Les chaînes d’information passent en boucle des images d’élevages porcins français depuis plusieurs jours. Pas facile d'illustrer le désespoir des producteurs, les charges qui ne cessent d’augmenter et les tarifs en baisse. Impossible de montrer le célèbre cadran de Plérin fermé depuis deux séances en raison du retrait de gros acheteurs (dont Cooperl, le premier transformateur de viande porcine en France) qui refusent d’appliquer le tarif minimal de 1,40 euro le kg, expliquant qu’il ne correspond pas à la réalité économique du marché, soumis à une concurrence acharnée de nos voisins européens et déstabilisé par l’embargo russe.

Du coup, nous avons droit à ces images de cochons pathétiques sur leurs caillebotis en plastique et redécouvrons avec effroi dans quelles conditions indignes nous élevons cet animal pourtant si proche de l’homme. Les éleveurs ne paraissent pas s’en rendre compte, eux qui (hormis quelques rares exceptions) ne prennent même plus la peine de donner un peu de paille fraiche à leurs animaux, condamnés aux sols modernes et glissants permettant une parfaite évacuation des déjections dans leurs minuscules enclos où ils ne peuvent bouger. Inutile de rappeler les traitements imposés aux truies, la castration des mâles sans anesthésie, les porcelets dont on coupe la queue et meule les dents à vif… Mais notons au passage que la loi française vient de préciser le statut des animaux en leur reconnaissant le statut d'"êtres vivants doués de sensibilité".
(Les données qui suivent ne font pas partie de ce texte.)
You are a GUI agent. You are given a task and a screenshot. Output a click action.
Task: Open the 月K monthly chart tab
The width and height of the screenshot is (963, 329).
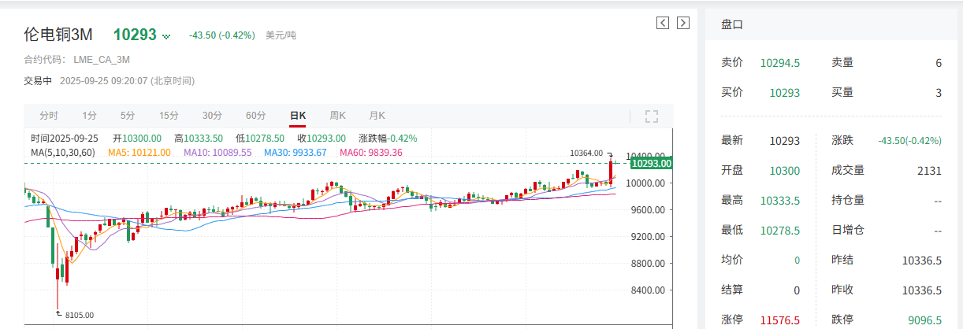(377, 116)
Il faut manger du bon cochon!

La parenthèse sur le bien-être animal peut paraître indécente au moment où les éleveurs sont confrontés à des difficultés financières exceptionnelles et alors que de nombreuses familles vont peiner à acheter des cartables pour la rentrée, mais c’est un argument fort pour convaincre les consommateurs qu’ils doivent changer d’habitude et payer leur jambon plus cher. Le consommateur qui, en d'autres circonstances, a su bouder les lasagnes ou ralentir sa consommation de viande de bœuf du jour au lendemain, a un réel pouvoir pour changer le paradigme. Il faut manger du bon cochon et tirer la filière vers le haut par nos achats.

Plus grave encore, les conditions d’élevages inhumaines apportent de l’eau au moulin des militants végétariens de plus en plus nombreux et écoutés. Quand plus personne ne mangera de viande, le problème de l’élevage ne se posera plus!

En attendant, le cochon français, passé ou non par le marché de Plérin mais vendu 1,40 le kilo et qui finira en tranches de jambon sous blister dans la grande distribution, ne voit jamais le soleil et ne foule jamais l’herbe des prairies. Alors que le projet de ferme des 1.000 vaches a suscité une levée de boucliers assez large, tant il paraissait caricatural d’une agriculture bêtement intensive, les fermes de 1.000, 3.000, 4.000 cochons sont aujourd’hui une réalité.

Environnement : un Amoco Cadiz vert et silencieux en Bretagne

Car la seule réponse que l’on a trouvé à ce jour pour corriger les effets de la baisse des prix c’est de décréter un tarif minimum obligatoire, en espérant que les industriels voudront bien l’appliquer, et d’agrandir les élevages, en s’inspirant du modèle allemand, pourtant bien loin d’être meilleur avec ses fermes usines devenues gigantesques.

Il ne faut pourtant pas être un grand économiste pour savoir qu’accroître la production d’un produit dont le prix est déjà très bas, va contribuer à le faire baisser encore plus. La course à la taille n’apporte aucune solution mais contribue largement à dégrader l’environnement. Il y a longtemps déjà que l’on ne boit plus d’eau du robinet dans plusieurs départements bretons, et les gaz de schiste n’y sont pour rien. Cette région est gravement polluée par les lisiers de ses élevages porcins comme le prouve la prolifération des algues vertes sur le littoral. C’est un nouvel Amoco Cadiz vert et silencieux, provoqué par de mauvaises décisions. Inutile d’étendre les dégâts aux régions voisines.